Date: May 29, 2007, 7 PM
Place: Ottawa Public Library, (Metcalfe at Laurier)
Admission: $6.00
Press passes available upon request
On May 29, 2007, Ottawa will have opportunity to see the powerful new film, "Mine Your Own Business", a film about the dark side of environmentalism.
The film screening, at the Ottawa Public Library, is sponsored by the Free-Thinking Film Society, (formerly the Conservative Film Society), a new organization that plans to regularly bring in films of a Libertarian/Conservative bent.
"Mine Your Own Business" exposes the dark side of environmentalism. The documentary hacks away at the cozy image of environmentalists' as well meaning, harmless activists. *Mine Your Own Business* is the first documentary which asks the hard questions of foreigners who lead campaigns to "save" remote areas from development. Their answers are often disturbing, with racist overtones, but we, in the west, blindly support such campaigns that want to keep people in poverty. Now for the first time "Mine Your Own Business" asks local people about their lives and what they want for the future.
Their answers are very often different from what the foreign environmentalists say and what is reported in the mainstream international media.
"Mine Your Own Business" is a journey through the dark side of environmentalism. It demolishes the cozy consensus that environmentalists are well meaning agenda free activists and shows them to be anti-development ideologues who think the poor are happy being poor and don't want the development that we, in the west, take for granted.
"Mine Your Own Business" goes beyond the voice of the foreign environmentalists that we so often hear in the media and meets those who will be most affected by these projects and the well-run campaigns against them.
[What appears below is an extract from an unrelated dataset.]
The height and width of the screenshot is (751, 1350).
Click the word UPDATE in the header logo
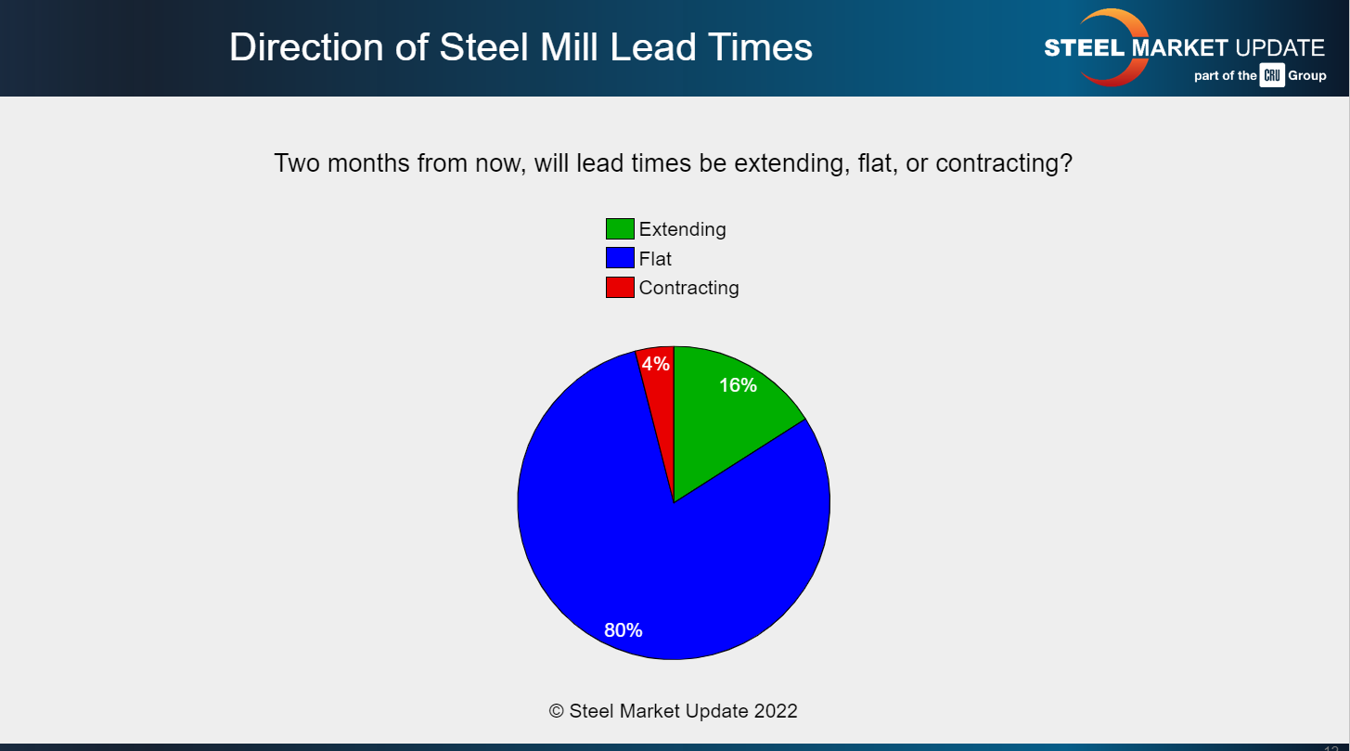1280,48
"Mine Your Own Business" follows George, a 23-year-old unemployed miner from northern Romania whose life has been put on hold after an anti-mining campaign orchestrated by foreign environmentalists. George explains his hopes and dreams for the future - which are different from those prescribed for him by foreign environmentalists. He then travels to other impoverished communities in Madagascar and Chile who are also desperately waiting for large mining projects. George finds people similar to himself with similar hopes and dreams of a decent job and house and a decent education and better life for their children.